R/glmnet.R

Defines functions GetCoefMatrix PredictMixedLM RunMixedLM RunLinearModel EvaluateLinearModel cross_entropy RunCrossValidation cross_validate_lambda SetupLinearModel

Documented in cross_entropy cross_validate_lambda EvaluateLinearModel GetCoefMatrix PredictMixedLM RunCrossValidation RunLinearModel RunMixedLM SetupLinearModel

#### Linear models ####
#' @import glmnet
#' @import matrixStats
#' @import compiler
#'
#' @useDynLib perturbLM
#' @importFrom Rcpp sourceCpp
NULL

#' Set up design matrices and response given a Seurat object
#'
#' @param obj Seurat object
#' @param pert.col Metadata column containing perturbation info (required)
#' @param batch.col Metadata column containing batch info (default: NULL)
#' @param size.factor.col Metadata column containing library size info (default: NULL)
#' @param mito.col Metadata column containing mitochondrial fraction info (default: NULL)
#' @param response.col Metadata column containing the desired response.
#'                     If NULL, the normalized data in the Seurat object will be used as the response.
#' @param features.use If response.col is NULL, a subset of features to use for the response
#' @param test.prop Proportion of cells held out for model evaluation
#'
#' @return List of x (perturbation + covariate design matrix)
#'         y (response vector or matrix), and family (response family)
#' @export
#'
SetupLinearModel <- function(obj,
                             pert.col,
                             batch.col = NULL,
                             size.factor.col = NULL,
                             mito.col = NULL,
                             response.col = NULL,
                             features.use = NULL,
                             test.prop = 0.2,
                             seed = 12345) {

  if (!require("Seurat")) {
    stop("Install Seurat before running this function")
  }

  ## Set up design matrix
  perts <- obj@meta.data[[pert.col]]
  names(perts) <- colnames(obj)
  pert.mat <- CreateDesignMatrix(perts)

  if (is.null(batch.col)) {
    cov.mat <- Matrix(1, nrow = nrow(pert.mat), ncol = 1,
                      dimnames = c(rownames(pert.mat), c("batch")))
  }
  batch <- obj@meta.data[[batch.col]]
  names(batch) <- colnames(obj)
  cov.mat <- CreateDesignMatrix(as.factor(batch[rownames(pert.mat)]))

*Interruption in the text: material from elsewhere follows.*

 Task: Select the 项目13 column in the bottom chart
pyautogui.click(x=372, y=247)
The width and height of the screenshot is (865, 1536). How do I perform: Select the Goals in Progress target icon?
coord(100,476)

  if (!is.null(size.factor.col)) {
    size.factor <- scale(obj@meta.data[rownames(pert.mat), size.factor.col], center = F)
    cov.mat <- cbind(cov.mat, size.factor)
    colnames(cov.mat)[ncol(cov.mat)] <- "size.factor"
  }

  if (!is.null(mito.col)) {
    percent.mt <- scale(obj@meta.data[rownames(pert.mat), mito.col], center = F)
    cov.mat <- cbind(cov.mat, percent.mt)
    colnames(cov.mat)[ncol(cov.mat)] <- "percent.mt"
  }

  x <- cbind(pert.mat, cov.mat)

  ## Set up response
  if (is.null(response.col)) {
    print("Assuming response is normalized expression data ")
    y <- t(GetAssayData(obj, slot = "data"))[rownames(pert.mat),]

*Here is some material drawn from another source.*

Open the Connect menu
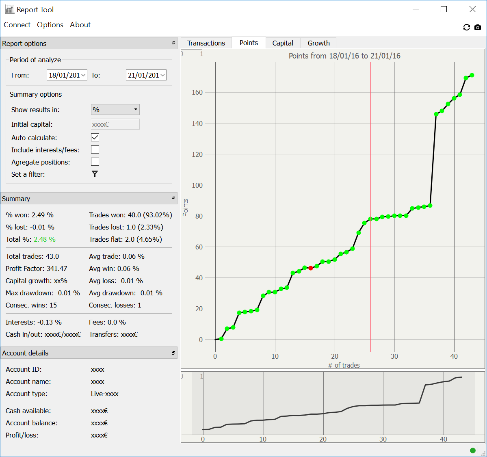The width and height of the screenshot is (487, 457). 17,25
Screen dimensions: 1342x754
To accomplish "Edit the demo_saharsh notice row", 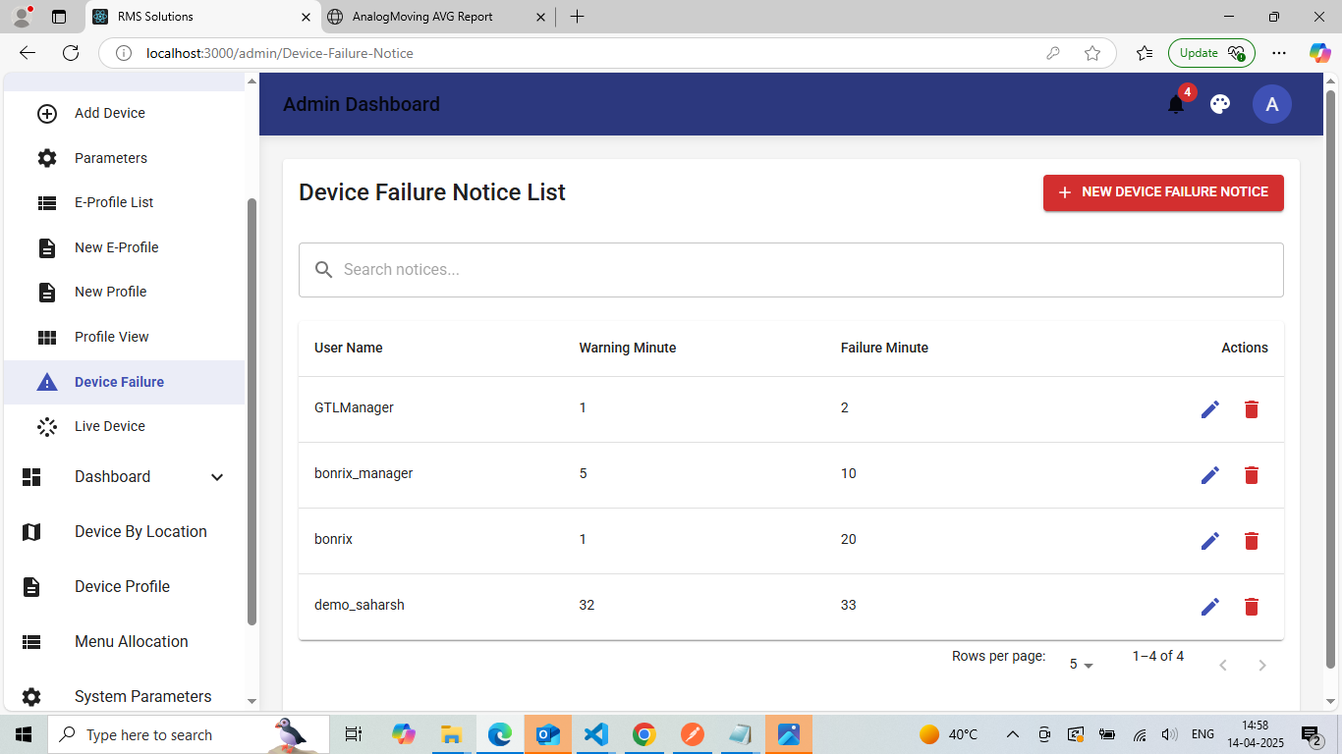I will click(x=1210, y=606).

    if (!is.null(features.use)) {
      y <- y[,features.use]
    }

    fam <- "mgaussian"
  } else {
    y <- obj@meta.data[[response.col]]
    names(y) <- colnames(obj)
    y <- y[rownames(pert.mat)]

    if (is.factor(y) | is.character(y)) {
      print("Assuming response is categorical")
      y <- as.factor(y)
      fam <- "multinomial"
    } else if (is.numeric(y)) {
      print("Assuming response is numeric")
      fam <- "gaussian"
    } else {
      stop("Response must be either a factor, character, numeric, or NULL")
    }
  }

  ## Get train/test split
  if (test.prop < 0.01 | test.prop > 1/3) {
    stop("test.prop must be between 0.01 and 1/3")
  }
  nfolds <- round(1/test.prop)
  split <- SplitFoldsByGroup(perts, nfolds, seed = seed)[[1]]
  train.cells <- names(split[split == "train"])
  test.cells <- names(split[split == "test"])

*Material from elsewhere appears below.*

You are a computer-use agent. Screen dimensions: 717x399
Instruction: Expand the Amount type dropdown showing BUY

  ## Return design matrices & response
  list(x = x,
       y = y,
       perts = perts,
       train.cells = train.cells,
       test.cells = test.cells,
       family = fam)
}


#' Helper function for running cross validation on a sequence of lambda values for the mgaussian family
#'
#' @param x Design matrix + covariates matrix
#' @param y Expression response
#' @param groups Perturbation dictionary (in list format) or named vector
#' @param metric Metric to use for evaluation (pearson, spearman)
#' @param alpha Alpha value
#' @param family GLM family to use for elasticnet (default: mgaussian)
#' @param lambda lambda values to test
#' @param folds List of train/test splits
#' @param seq.lambda.pred Predict expression at each lambda value sequentially to save memory
#' @return Matrix of cross validation correlations per fold
#' @import glmnet
#'
cross_validate_lambda <- function(x,
                                  y,
                                  groups,
                                  alpha,
                                  lambda,
                                  folds,
                                  seq.lambda.pred) {
  if (!is.list(groups)) {
    groups <- UnflattenGroups(groups)
  }

  fold_cor <- lapply(folds, function(split.ix) {
    train.ix <- split.ix == "train"
    test.ix <- split.ix == "test"

    y.test <- as.matrix(y[test.ix,])
    y.test <- y.test[,colSums(y.test) > 0]

    fit_train <- glmnet(x[train.ix,], y[train.ix, colnames(y.test)], family = "mgaussian", alpha = alpha, lambda = lambda, standardize = F)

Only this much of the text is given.